Несравненно более строгое внимание ближайшего начальства обращено было на внешний вид детей и на тщательное исполнение форменных причесок, избиравшихся по распоряжению ближайшего начальства. Так, меньшой класс должен был обязательно завивать волосы, средний – заплетать их в косы, подкалываемые густыми бантами из лент, а старший, или так называемый «белый», класс, нося обязательно высокие черепаховые гребенки, причесывался «по-большому», в одну косу, спуская ее как-то особенно низко, согласно воцарившейся в то время моде.

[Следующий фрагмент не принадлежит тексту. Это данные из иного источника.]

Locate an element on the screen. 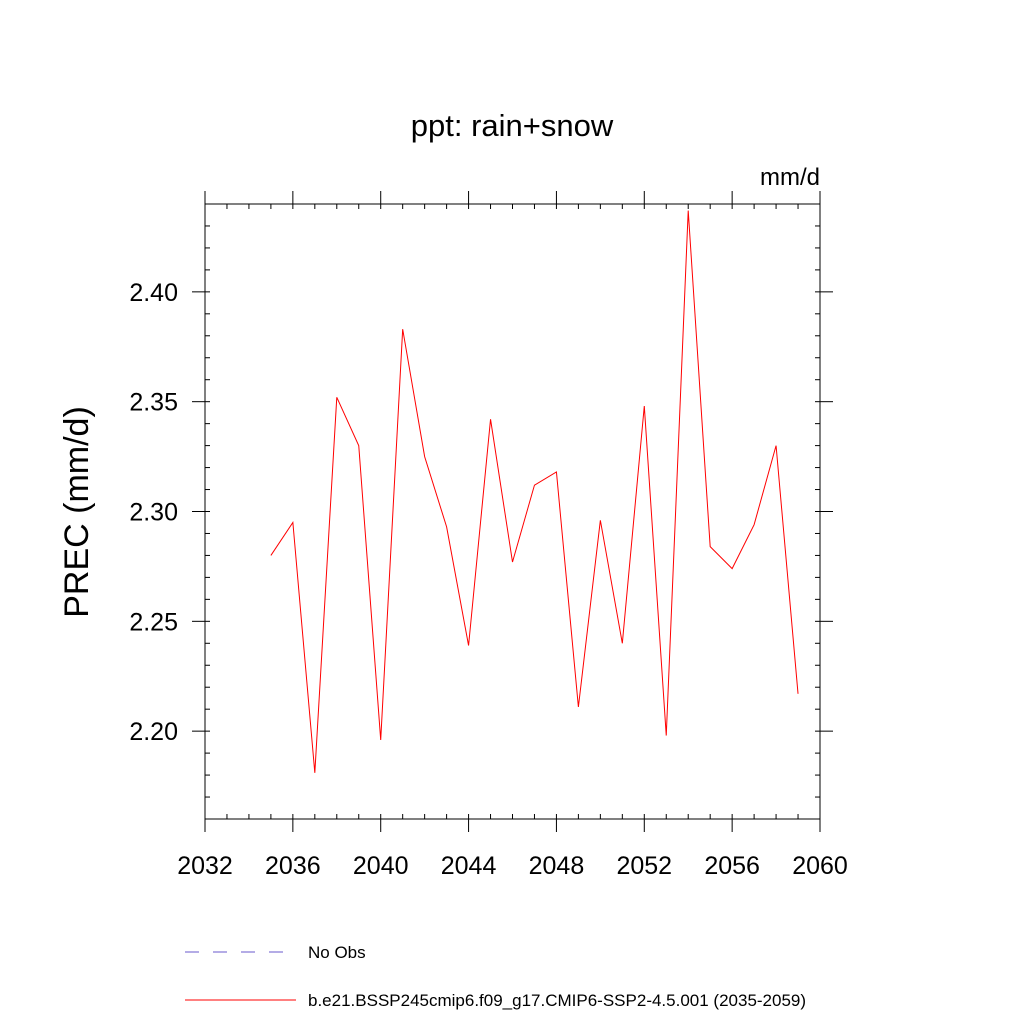  y-axis-label: PREC (mm/d) is located at coordinates (77, 512).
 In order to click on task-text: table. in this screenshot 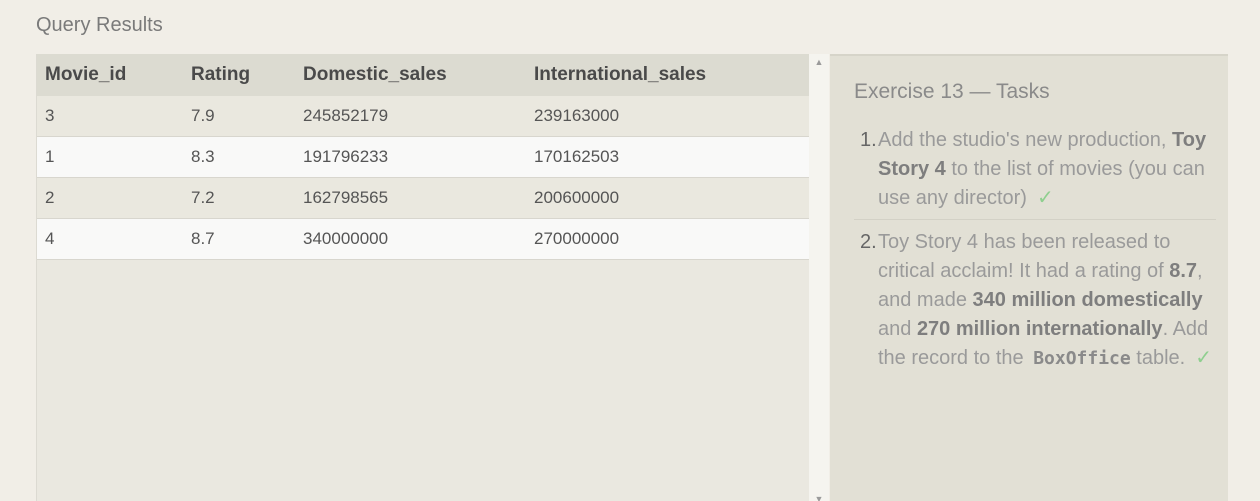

В общем, как это ни странно покажется, но взыскивалось за неряшливую прическу несравненно строже, нежели за плохо выученный урок, и несвоевременно развившиеся букли доставляли ребенку несравненно больше неприятностей, нежели полученный в классе нуль.
За ученьем же классные дамы следили мало, и учиться можно было по личному усмотрению, более или менее тщательно и усердно. Наглядным доказательством может служить то, что многие воспитанницы так и оставили стены Смольного монастыря, ровно так ничего не зная.
Как теперь помню я красавицу Машеньку П[иллар фон Пильхау] в день последнего выпускного экзамена истории. Это был не публичный экзамен, где все вопросы известны каждой из нас заранее, а так называемый инспекторский экзамен, длящийся по нескольку часов из каждого предмета и резюмирующий собою всю пройденную в 9 лет учебную программу. Отец Машеньки был генерал-лейтенант, мать ее – бывшая фрейлина, старшая сестра ее тоже имела фрейлинский шифр[45], а брат, блестящий камер-паж[46], незадолго перед тем вышел в кавалергарды[47]. Она до поступления своего в Смольный уже прекрасно болтала по-французски, очень грациозно танцевала, была замечательно хороша собой, но ленива была феноменально и положительно никогда и ничему не училась. Русскую историю в старшем классе преподавал нам Тимаев, бывший преподаватель великих княжон Марии и Ольги Николаевен и занимавший у нас в то время почетное место инспектора классов.